ベーチェット病における嚢胞状黄斑浮腫に対する硝子体内ベバシズマズ(アバスチン)投与

Ocul Immunol Inflamm. 2009 Jan-Feb;17(1):59-64. Mirshahi A, Namavari A, Djalilian A, Moharamzad Y, Chams H. Tehran University of Medical Sciences, Tehran, Iran.

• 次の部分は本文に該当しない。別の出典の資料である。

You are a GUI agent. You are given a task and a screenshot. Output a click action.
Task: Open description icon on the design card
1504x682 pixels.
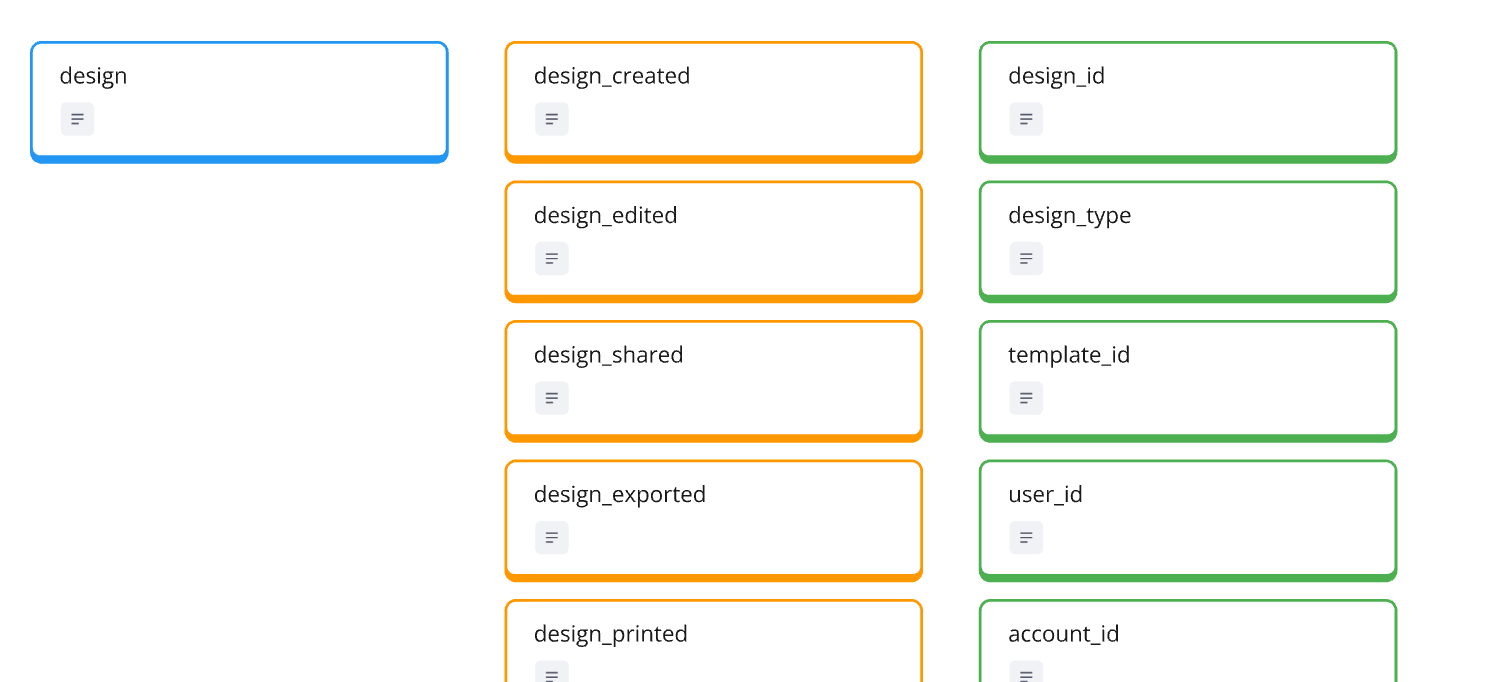coord(77,119)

目的:ベーチェット病の嚢胞状黄斑浮腫へのベバシズマズの効果を評価することである。
方法:11名のベーチェット病の12眼に対して、ベバシズマズ(商品名アバスチン)の硝子体内注入の前後で、効果を評価するため光干渉断層法、蛍光血管造影、視力検査を行った。
結果:視力の改善は7眼でみられた。中心窩の厚さや黄斑部のボリュームには統計学的な有意差は認めなかった。蛍光血管造影では4名で障害程度の改善が、2名で悪化が認められた。
結論:アバスチンの硝子体注入は、ベーチェット病に続発するブドウ膜炎を有する患者の視力の改善に有効である可能性がある。

注:ベバシズマズ(商品名アバスチン)は。VEGFという血管内皮細胞増殖因子に対するモノクロナール抗体で、癌の増殖や転移を防ぐ効果が期待され、開発された分子標的薬の一つです。日本では、切除不能大腸がんの治療のみに保険承認されています。癌に対して使われた場合の副作用としては、消化管出血、動脈血栓などが起こることが知られています。眼科領域では、糖尿病性網膜症や中心性網膜静脈閉塞症などでの有効性が報告されていましたが、今回上述のベーチェット病での報告がなされました。これまでの報告では、いずれも病変の初期の段階で使われることが機能温存には大切と考察されています。レミケードが使われるようになった現在、その位置づけも含めて更なる検討が必要と思います。